2. Check risk factor integration – In the Mend UI, look for the “Risk Factors” column. Docker’s VEX data appears here as a primary source. This helps your team quickly see which vulnerabilities are truly exploitable.
3. Fine-tune your view – Use filters to show only reachable vulnerabilities in your application layer. This narrows your focus to the critical 1% that can actually be exploited in runtime.

Step 4: Suppress Non-Exploitable Vulnerabilities in Bulk

Once you’ve identified the non-exploitable risks, you can clear them with a single action.

1. Select bulk suppression – In the Mend UI, choose the filter “Not Affected” or “Unreachable” for vulnerabilities. A “Suppress All” button appears.
2. Click to suppress – Mend.io will mark thousands of non-exploitable vulnerabilities as suppressed in one click. This clears the backlog and lets your team focus on the real threats.
3. Confirm suppression – Verify that suppressed items are hidden from your main vulnerability dashboard. They remain in the audit trail but no longer trigger alerts or SLAs.

Step 5: Operationalize Security with Automated Workflows

Move beyond manual scanning into automated governance. Mend.io allows you to set up policies that enforce security without slowing development.

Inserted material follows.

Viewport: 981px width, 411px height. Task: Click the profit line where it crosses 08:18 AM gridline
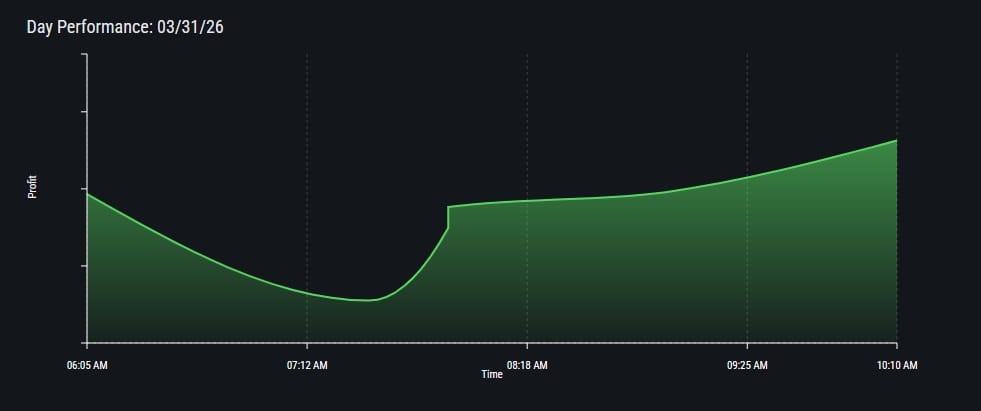click(x=527, y=200)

1. Set SLAs and violation rules – In Mend.io’s workflow engine, define remediation deadlines (SLAs) based on vulnerability severity. For example, critical reachable vulnerabilities must be fixed within 48 hours.
2. Configure custom alerts – Create workflows that send instant notifications via email or Jira whenever a new DHI image is added to your environment. This keeps security informed without manual polling.
3. Implement pipeline gating – Use Mend’s workflow to fail builds only when high-risk, reachable vulnerabilities are introduced in custom code. Vulnerabilities that are not exploitable (e.g., from the base image and marked VEX) are ignored, keeping your CI/CD pipeline moving.

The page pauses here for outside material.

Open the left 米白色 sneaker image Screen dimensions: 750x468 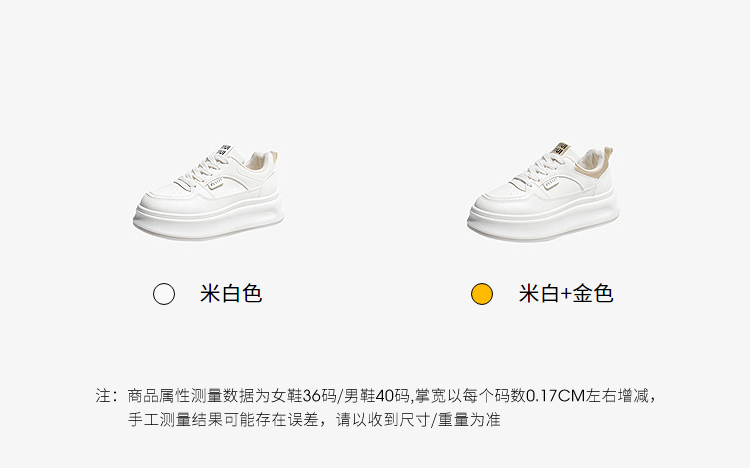209,192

Step 6: Leverage Continuous Patching and AI-Assisted Migration

Stay up-to-date with minimal manual effort. The integration automates patching and even helps migrate legacy applications to DHI.

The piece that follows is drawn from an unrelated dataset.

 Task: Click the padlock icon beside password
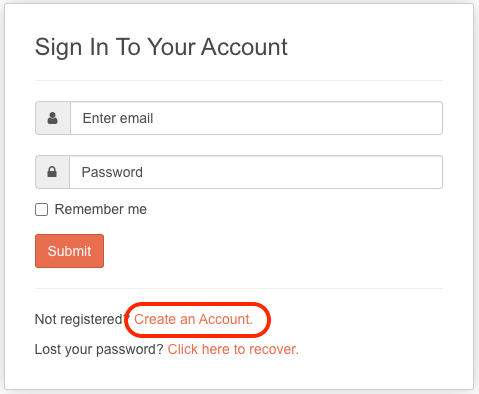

1. Automatic synchronization – For Enterprise DHI users, patched base images are automatically mirrored to Docker Hub private repositories. Mend.io verifies these updates, confirming that base-level risks have been mitigated without requiring a manual pull request.
2. Use ‘Ask Gordon’ – Leverage Docker’s AI agent to analyze your existing Dockerfiles. ‘Ask Gordon’ recommends the most suitable DHI foundation by comparing your application’s dependencies with hardened image compatibility. This reduces friction for legacy migrations.
3. Apply recommendations – Once ‘Ask Gordon’ suggests a new base image, update your Dockerfile and rescan. Mend.io will then apply the same VEX and reachability filtering, ensuring a clean security baseline.

Tips & Best Practices

• Start small – Pilot the integration with one or two containerized applications before rolling out across the organization.
• Educate your team – Ensure developers understand the VEX statuses and reachability filters so they can self-serve vulnerability triage.
• Monitor workflow effectiveness – Review pipeline gating logs to ensure that only truly critical issues are blocking builds. Adjust SLAs if needed.
• Keep DHI updated – Enable automatic mirroring for always-patched base images. This reduces the number of vulnerabilities introduced by outdated layers.
• Combine with static analysis – For custom application code, pair container scanning with SAST tools to catch logic flaws that VEX won’t cover.

By following these steps, your team can reclaim developer hours that were previously lost to meaningless triage. The Docker + Mend.io integration turns vulnerability management from a bottleneck into a smooth, automated process—so you can ship secure software faster.